BEGIN AVAILABLE RECORDS
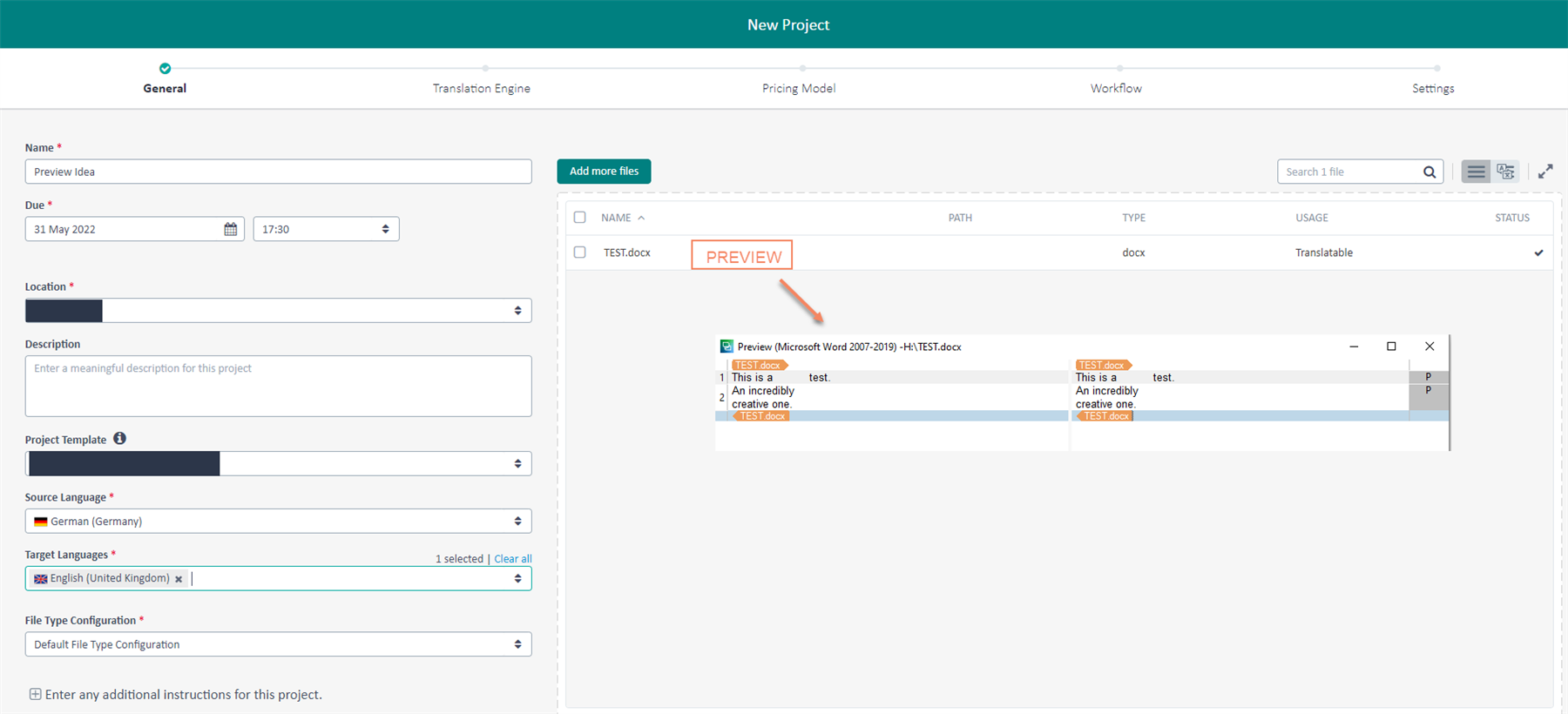Screen dimensions: 1568x714
Task: Switch to language mapping file view
Action: click(x=1506, y=172)
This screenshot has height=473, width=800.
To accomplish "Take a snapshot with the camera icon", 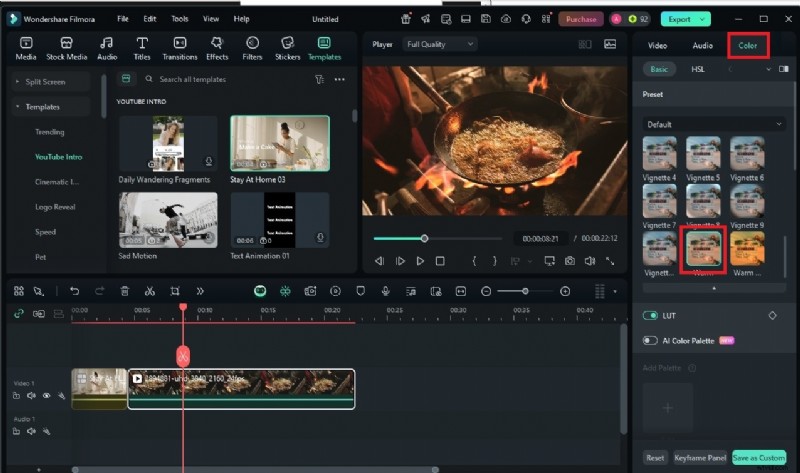I will (x=569, y=261).
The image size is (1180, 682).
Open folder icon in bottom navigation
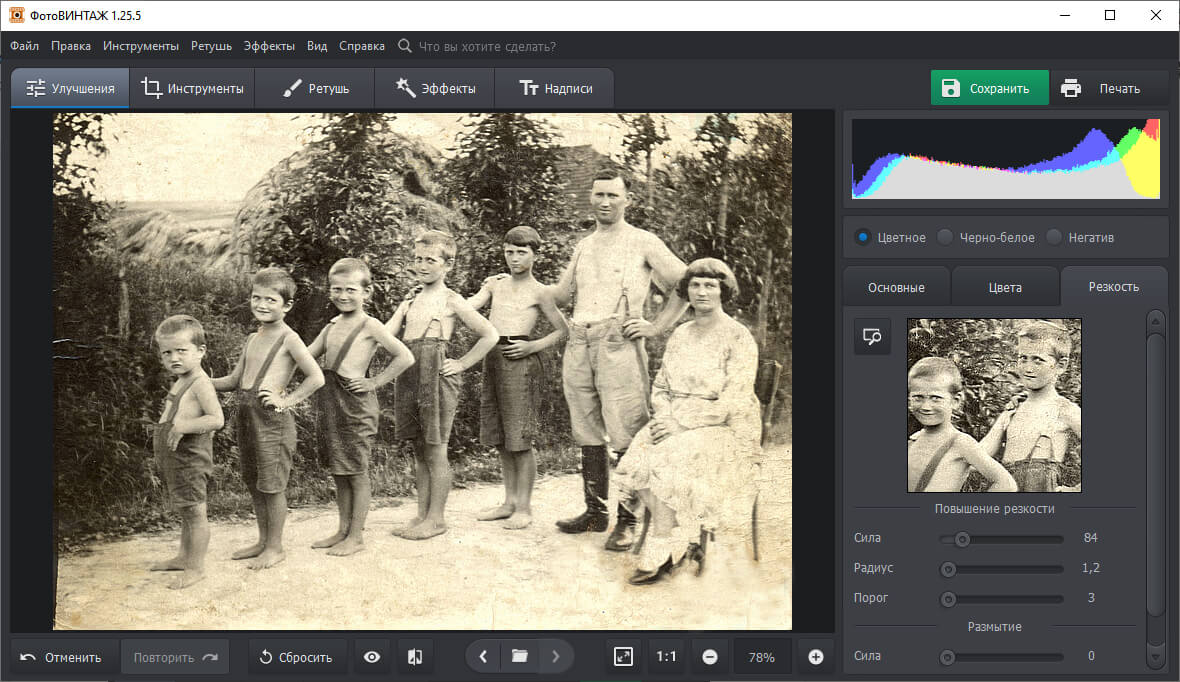click(x=519, y=657)
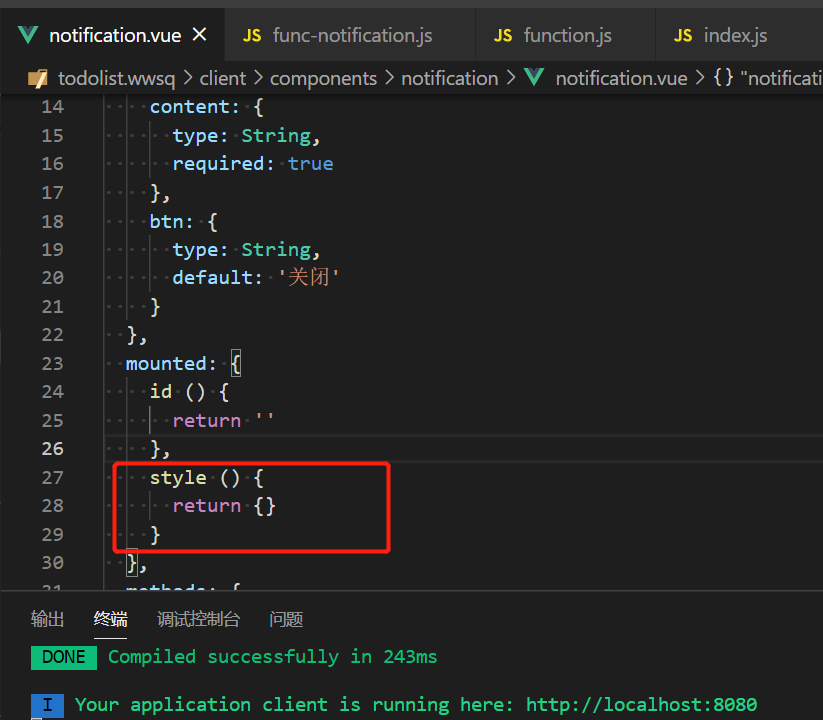Image resolution: width=823 pixels, height=720 pixels.
Task: Open the localhost:8080 link in terminal
Action: [641, 704]
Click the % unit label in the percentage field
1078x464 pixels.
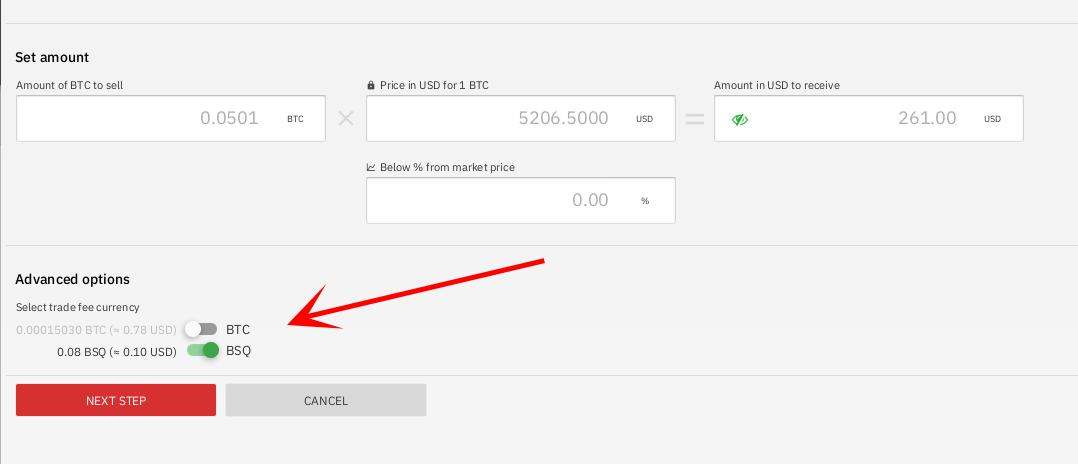[x=645, y=201]
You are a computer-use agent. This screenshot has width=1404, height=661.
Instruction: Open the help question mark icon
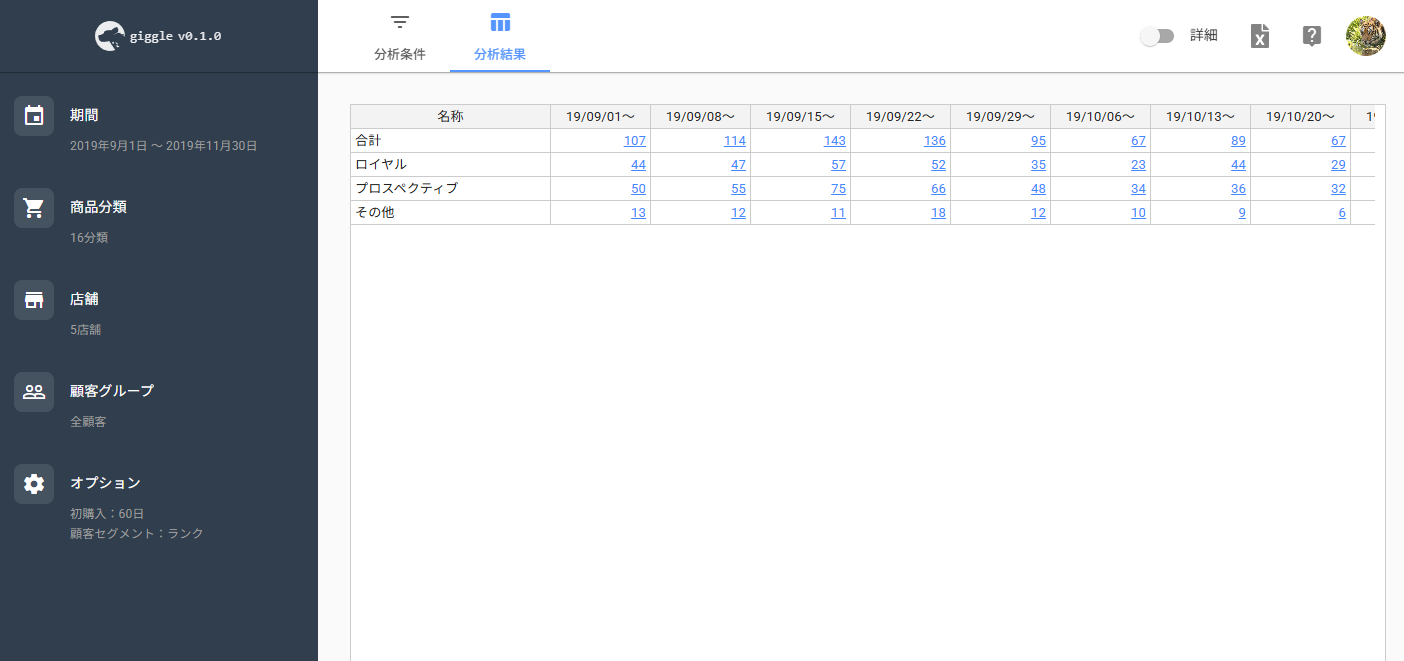pos(1312,36)
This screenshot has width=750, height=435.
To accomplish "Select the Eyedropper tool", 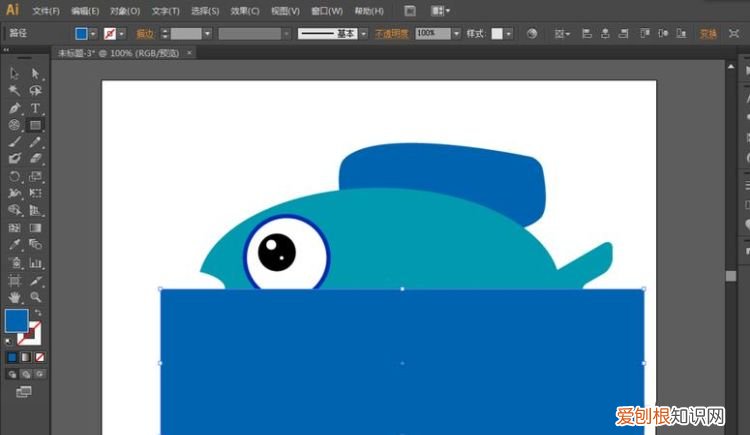I will coord(14,244).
END AVAILABLE RECORDS
EXERCISE REQUIREMENTS: Show, from the records above, every line that includes "This".

PROBLEM SOLUTION:
This screenshot has height=473, width=800.
You are a computer-use agent. This screenshot has width=1404, height=661.
This screenshot has width=750, height=435.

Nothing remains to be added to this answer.